In the "Family Guy" episode "Patriot Games" (January 29, 2006), Peter (Seth MacFarlane) is enlisted to play for the New England Patriots after he charges through a crowd of people on his way to the bathroom at a high school reunion. Peter, the shallow egotist that he is, is soon fired for showboating, but at least he got to meet Tom Brady (himself). The plot continues into a snobs-vs.-slobs story wherein Peter becomes the coach for a British football team called the London Sillinannies. 

Like every episode of "Family Guy," "Patriot Games" contains many, many asides, pop culture references, and throw-away gags presented without any context whatsoever. Case in point: early in the episode, two characters are watching the news on TV, and the announcer, having finished speaking about the main story of the night, announces "Coming up: America's hottest new curse word. Clemen!" Or maybe it's "kleeman." There is no explanation as to what "kleeman" means, only that it has entered the lexicon of obscenities. 

Mike Henry wrote "Patriot Games," and he couldn't have known that he was inventing an actual cuss word. As one might predict, the writers of "Family Guy" butted heads with censors a lot, and they often received notes as to what words they could and could not use on the air (evidently "vagina" was forbidden). It seems that "kleeman" was a word several writers used as an in-joke around the office when they wanted to use "vagina." Henry seems to have written "kleeman" into "Patriot Games" as an extension of that joke. 

"Family Guy" writer Chris Sheridan spoke to CinemaBlend in 2020 and related a strange development. It seems that someone named Alex Pulido entered "kleeman" into Urban Dictionary as an actual cuss word ... and that it would have to be censored.

It smells like a kleeman in here. Open a window.

Sheridan succinctly summed up the origin of "kleeman," saying: 

"['Family Guy'] has been on long enough that we did a bit once where we had the word 'vagina' in an episode. They said, 'You can't say vagina on the air.' So we changed the word and we just came up with our own word and called it 'cleman.' We just swapped out 'vagina' with 'cleman,' and it was like, 'Oh, we'll just say that. No problem.'" 

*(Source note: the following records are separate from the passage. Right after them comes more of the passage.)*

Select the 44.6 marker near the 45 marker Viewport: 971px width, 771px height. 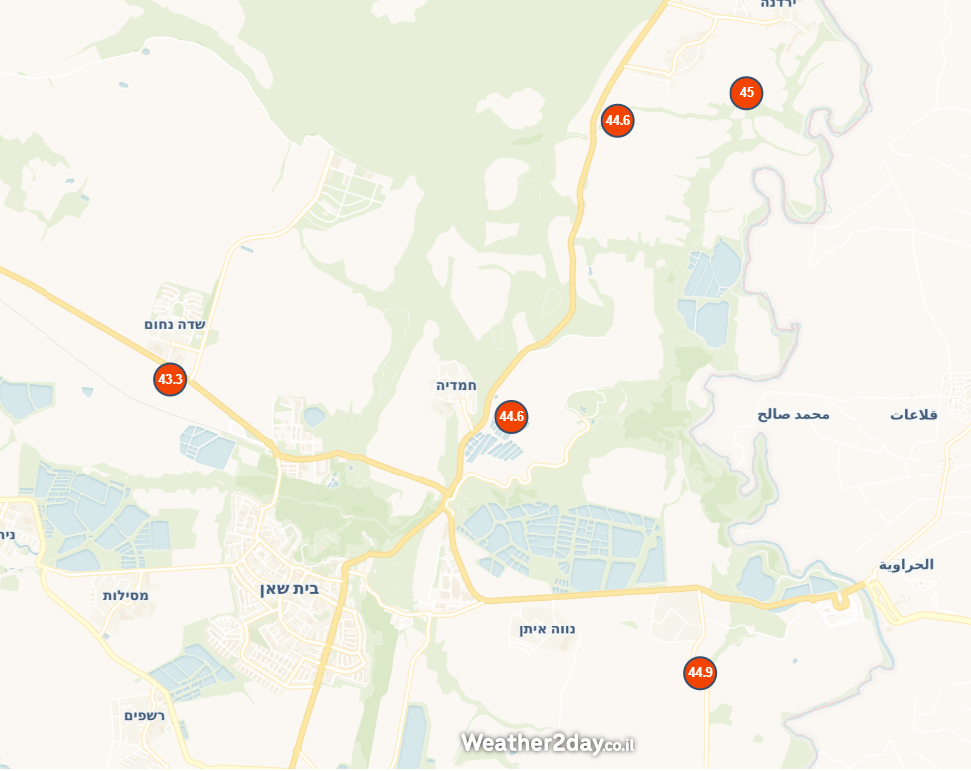point(617,120)
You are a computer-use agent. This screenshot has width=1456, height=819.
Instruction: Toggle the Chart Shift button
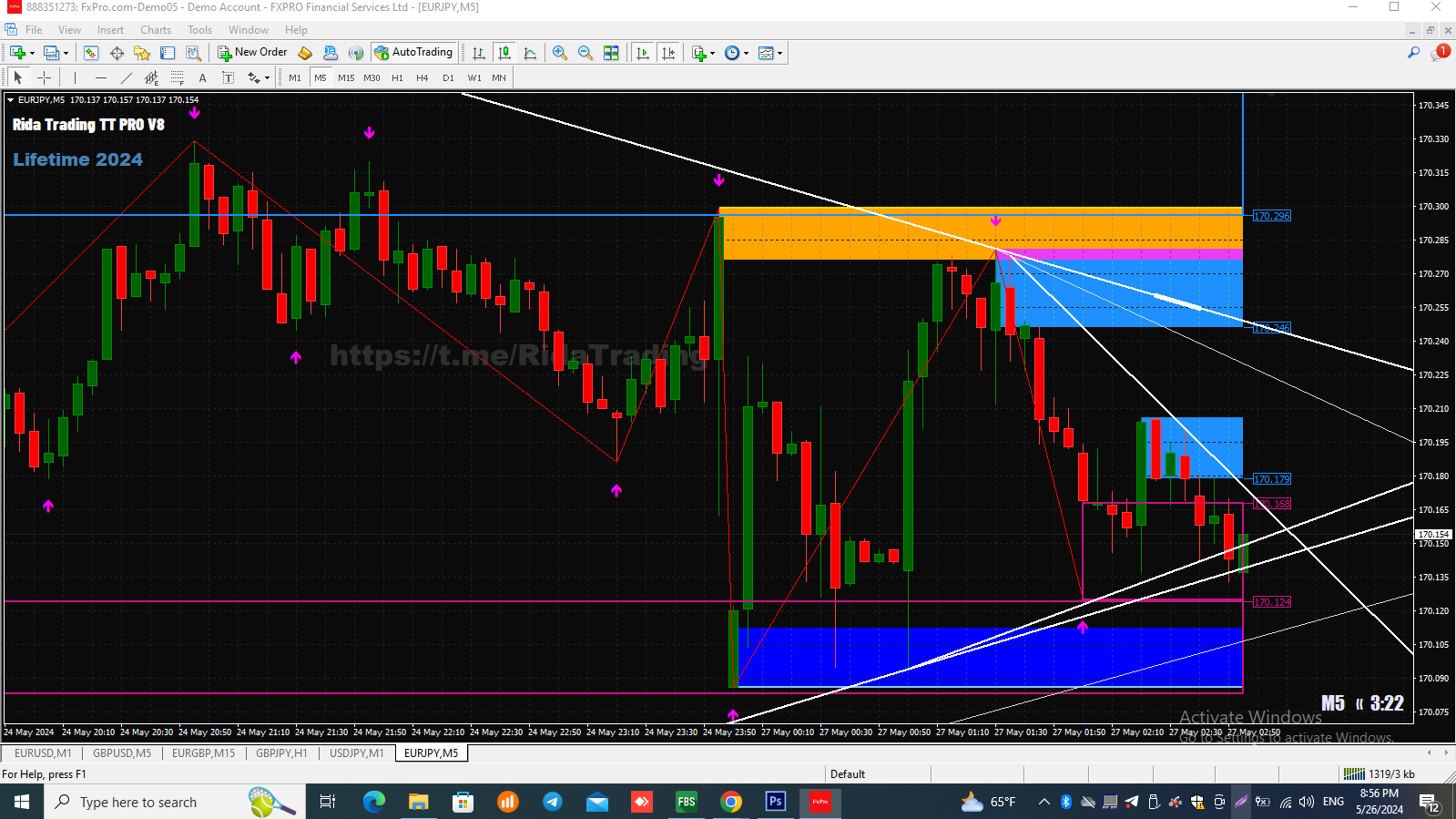pos(668,53)
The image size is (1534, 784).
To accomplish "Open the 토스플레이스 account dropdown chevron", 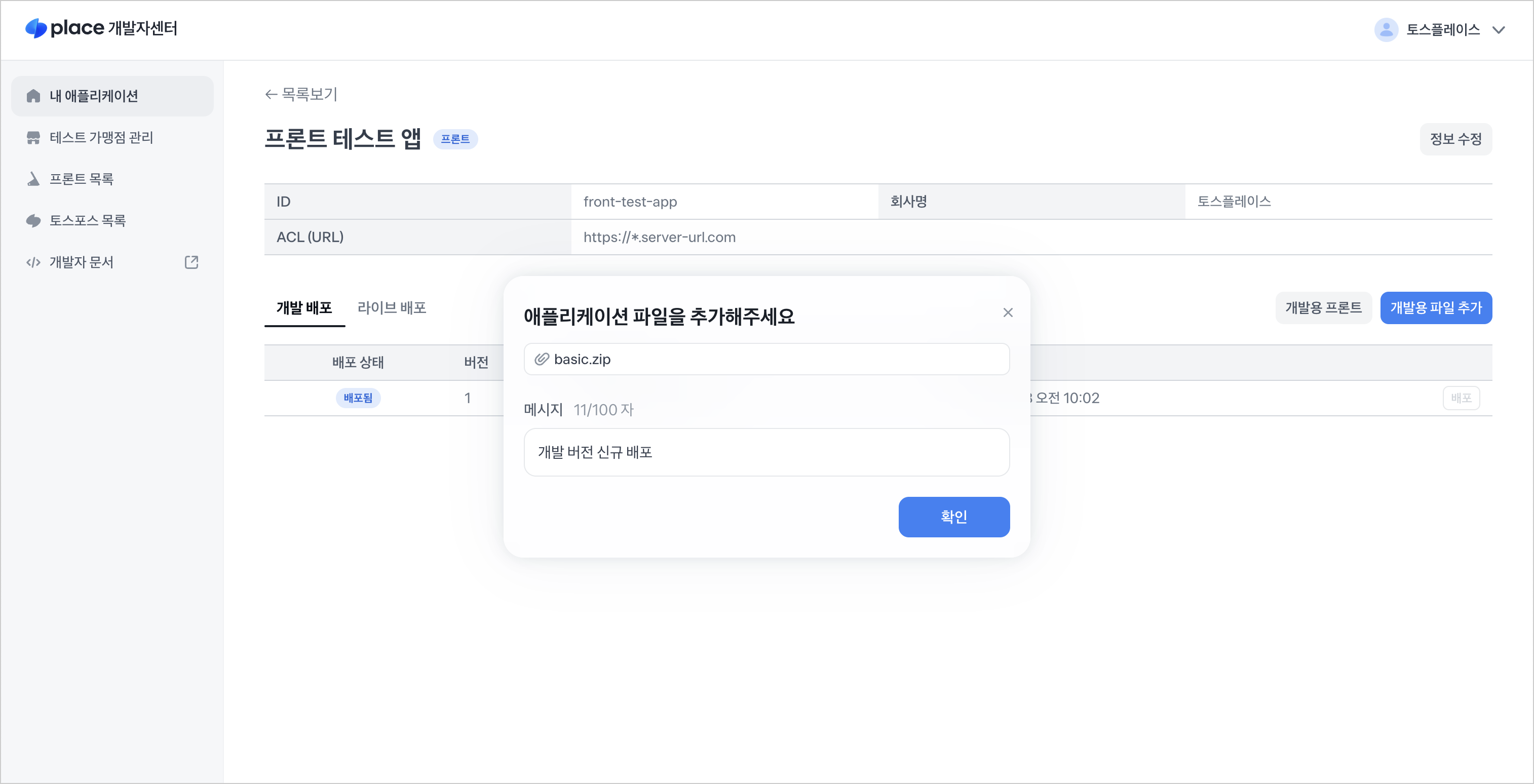I will point(1499,30).
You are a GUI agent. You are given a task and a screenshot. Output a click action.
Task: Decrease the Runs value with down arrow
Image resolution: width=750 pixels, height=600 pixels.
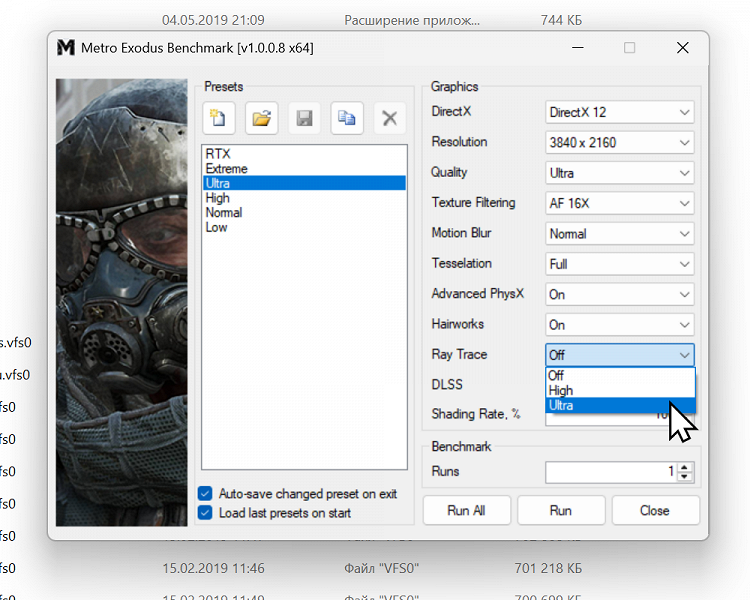click(x=685, y=477)
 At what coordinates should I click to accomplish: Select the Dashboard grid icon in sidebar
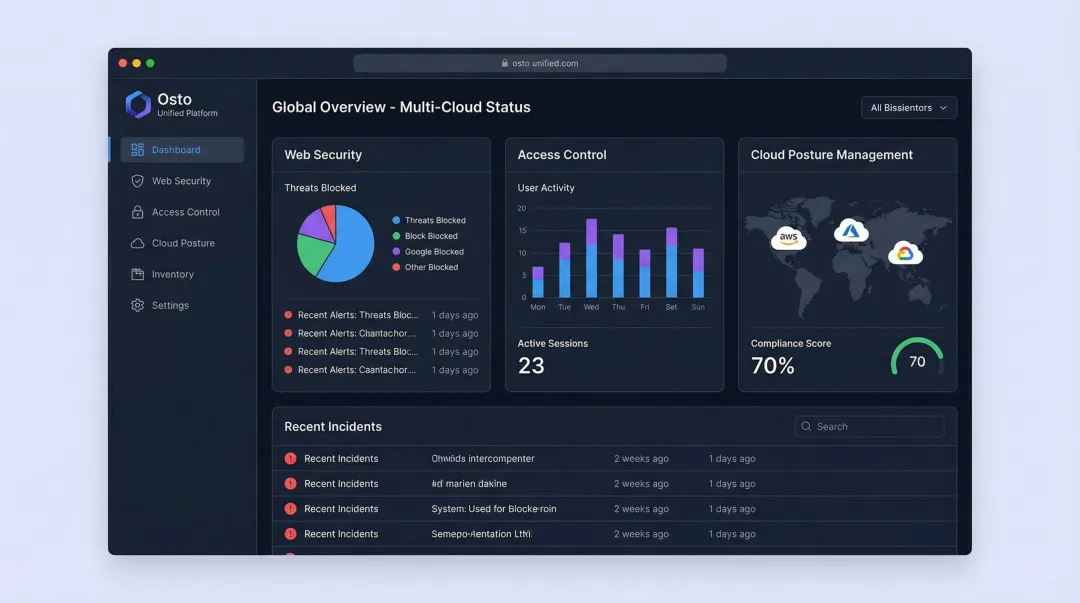tap(137, 149)
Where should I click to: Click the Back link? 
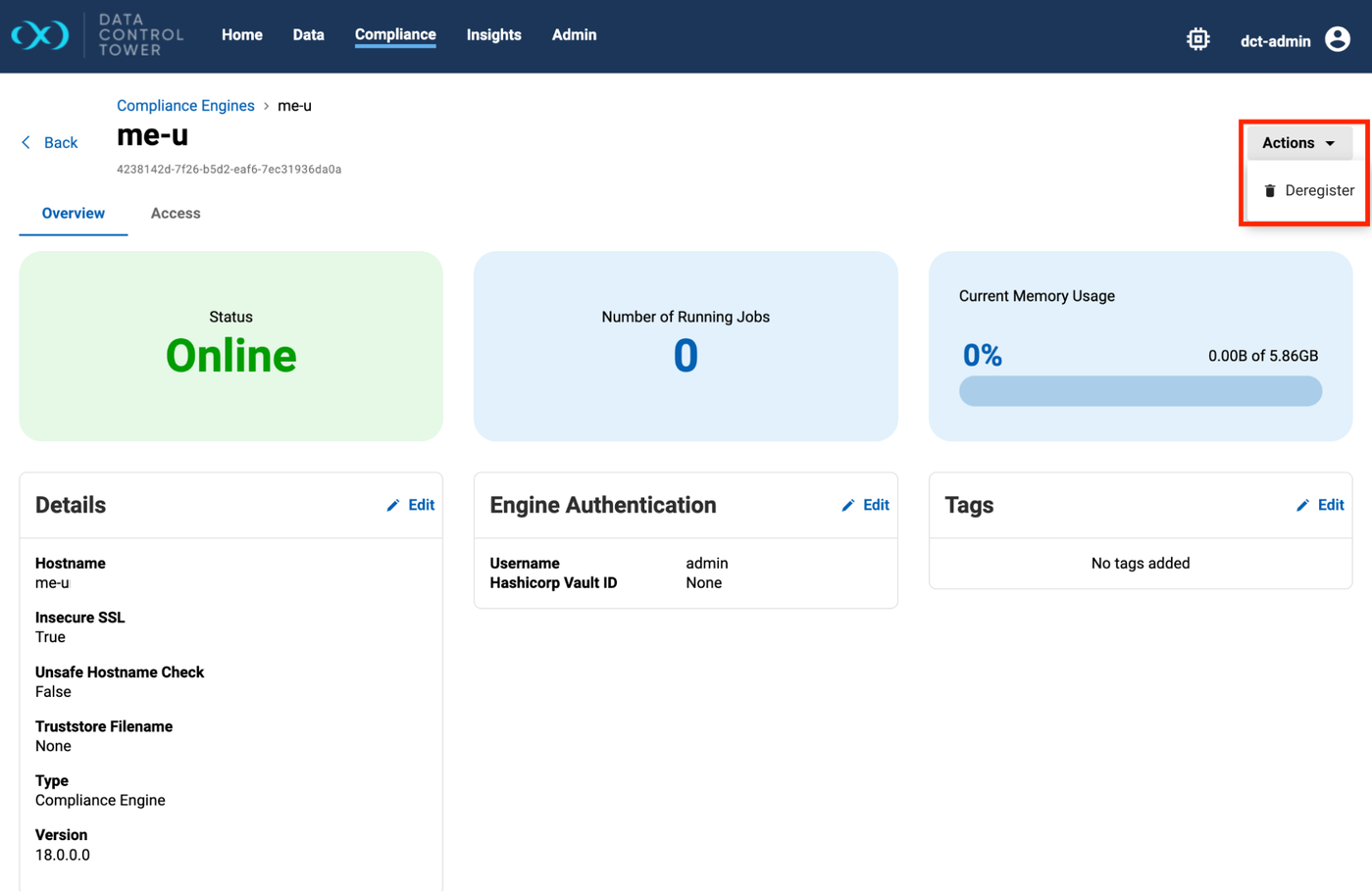click(x=60, y=143)
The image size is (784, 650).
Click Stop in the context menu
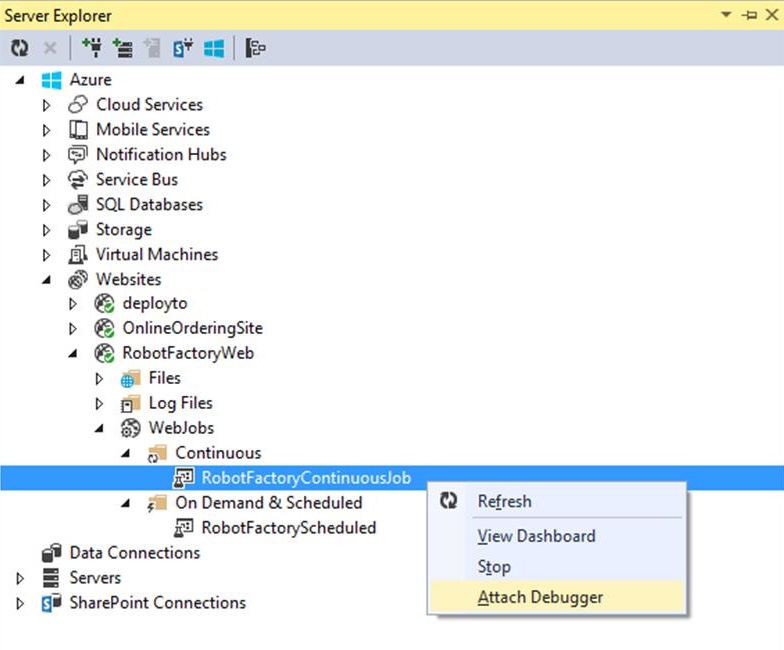pyautogui.click(x=494, y=567)
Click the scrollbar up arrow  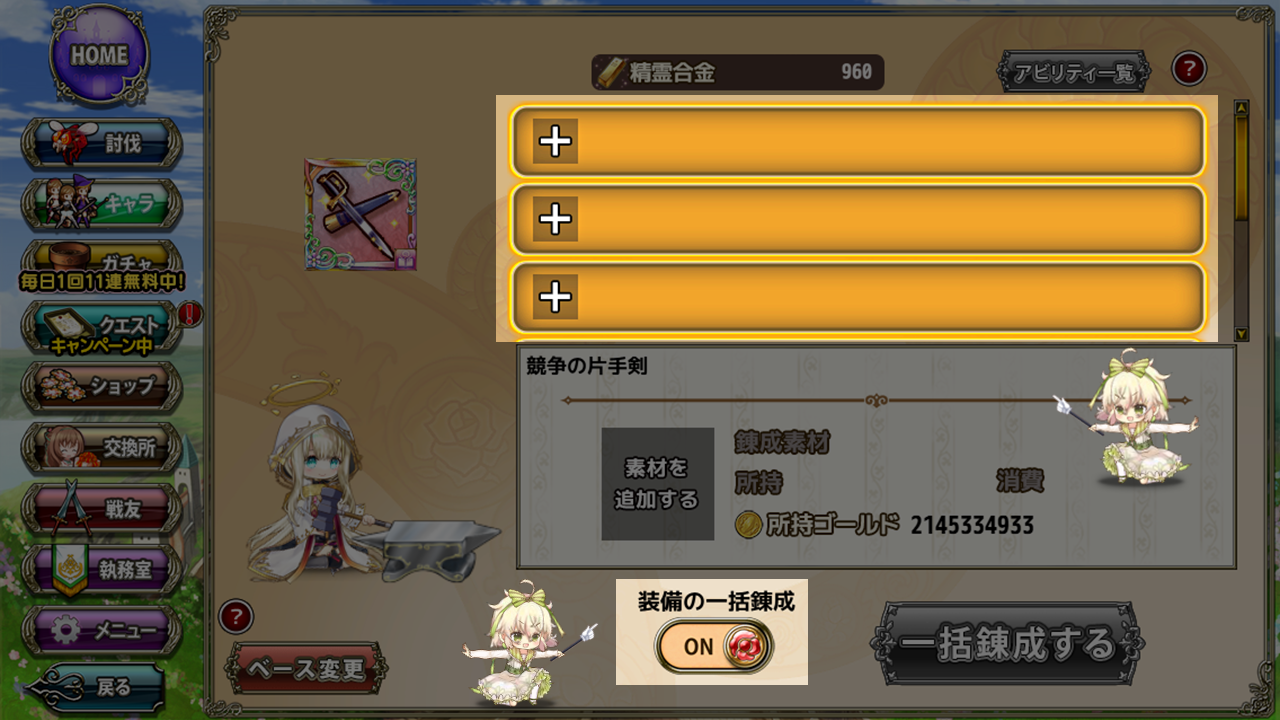(x=1241, y=107)
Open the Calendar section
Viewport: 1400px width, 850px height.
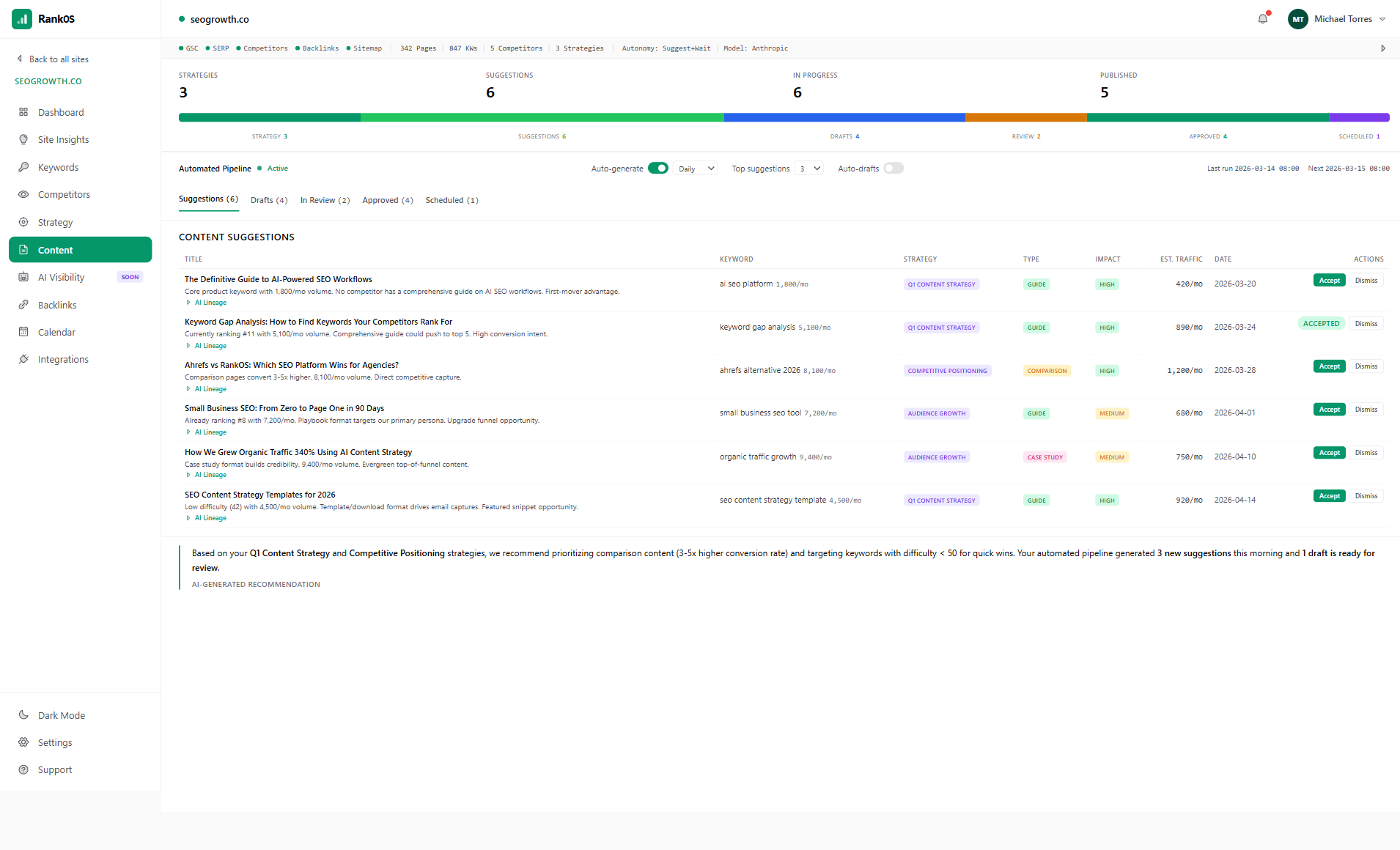55,332
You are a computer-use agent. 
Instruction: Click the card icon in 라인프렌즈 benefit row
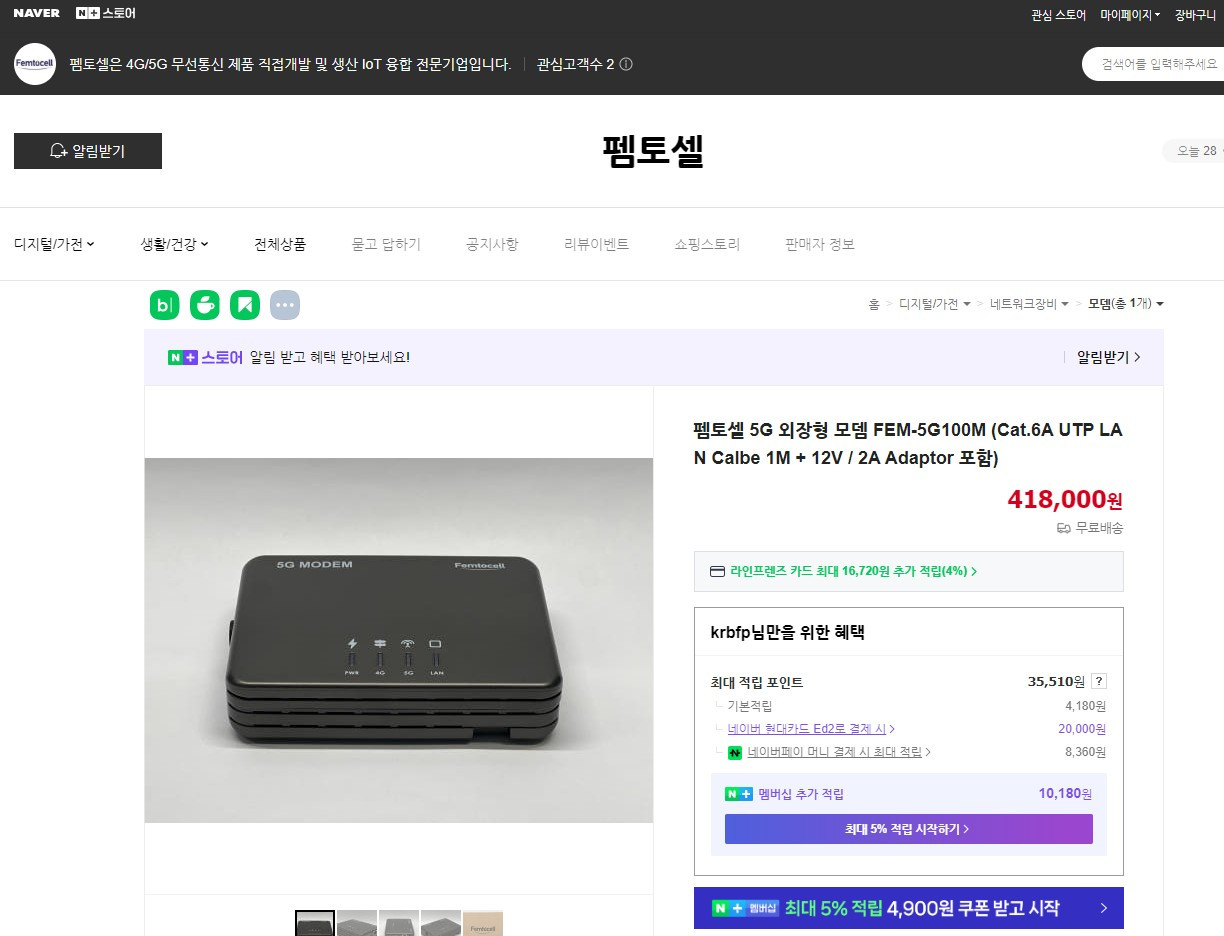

And it wasn't a problem. Until it was. In a later episode, another writer wanted to make a callback to "kleeman," once again using it as a replacement word for "vagina." It sounds rude, of course — that's the point — but it was fair game, given that the "Family Guy" writers made it up. When Fox censors looked it up, however, they assumed "kleeman" was in popular usage. Sheridan continued: 

"[S]everal years later, we did a joke, and we use the word 'kleeman,' and they're like, 'Well you can't say that.' And we're like, 'What do you mean we can't say it?' 'Well no, it means vagina.' I was like, 'I know! We made it up.' But it made its way into the Urban Dictionary, and then we couldn't say it. I was like, 'I think that's completely unfair.' So when a show is on that long, it's just insane." 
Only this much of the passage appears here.